My attention has been briefly drawn to a news article about the "UK Fat Tax" that David Cameron says the government may consider. An unofficial "slimming world" facebook group I belong to has started chatting about it, and I suddenly realised I had some relatively extreme, emotional, humorous and potentially offensive thoughts on the matter, which I have shared with the group, and thought would be intersting to share on my blog.
It will probably help if you read the article first: http://uk.health.lifestyle.yahoo.net/uk-government-may-consider-a-fat-tax.htm.
Some replies have suggested decreasing cost of expensive healthy food and that educating the public at large is needed, neither of which I disagree with, however, my thoughts went more along these lines:
1. I sometimes wonder if educating actually helps. I knew a lot about nutrition when I was at my largest and "unhappiest", and sadly, it didn't help until something drastic threatened my health. I just felt worse for it, addicted to being fat, yet still guzzled away at burgers, chips, pizza, bread and crisps knowing full well how bad they were for me. Much the same as everyone knows full well how bad smoking is for them, and still continue to work their way through a pack a day!

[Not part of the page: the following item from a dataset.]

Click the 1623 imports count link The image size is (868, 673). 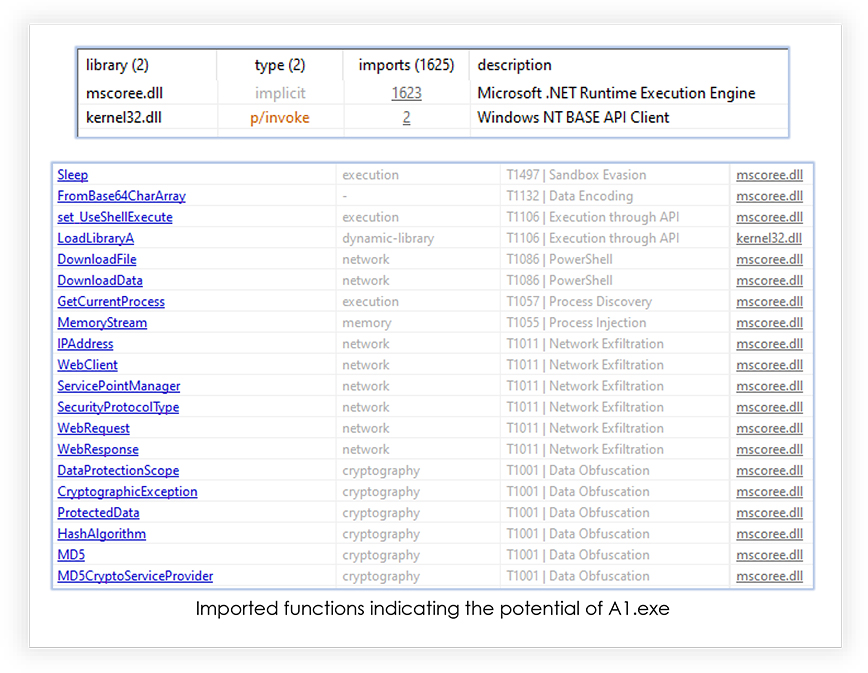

2. I sometimes think we need to be treated like children. They "the parents" know what's good for us "the children", and should lay down the law. Only "buy"/make available healthy food. Ban fast foods, ban high saturate fats, even ban bread!!
3. Massive fines to companies producing high fat products! :D I know it's extreme and anti-capitalist/"unconstit
4. Perhaps, obesity needs to be treated and refered to far more severely than it currently is. You always run the risk of the arguement that "it's in my genes", "it's hereditary" or it gets explained as a side effect to another medical condition. And over exagerating it's seriousness may be insensitive or worse, "politically incorrect"!
5. There really is too much acceptance of "Fat and Happy". I personally campaigned this in my life and to my wife for years....and only now after slimming down some, and getting active and healthy do I realise how laughably STUPID that saying was. Compared to now...I wasn't even REMOTELY happy! And I wish I had grasped even a fraction of how dangerous my obesity actually was. Maybe if people had been less accomodating of my obesity and been a little more insensitive toward me, particularly my doctor and the NHS in general, I may have been slapped out of my delusion that I was happy or that it was ok to be quite as fat as I was, a lot sooner than January this year!
6. And for goodness sake, reward the people who are doing their bit to save you their part of that predicted £6.4B obesity cost!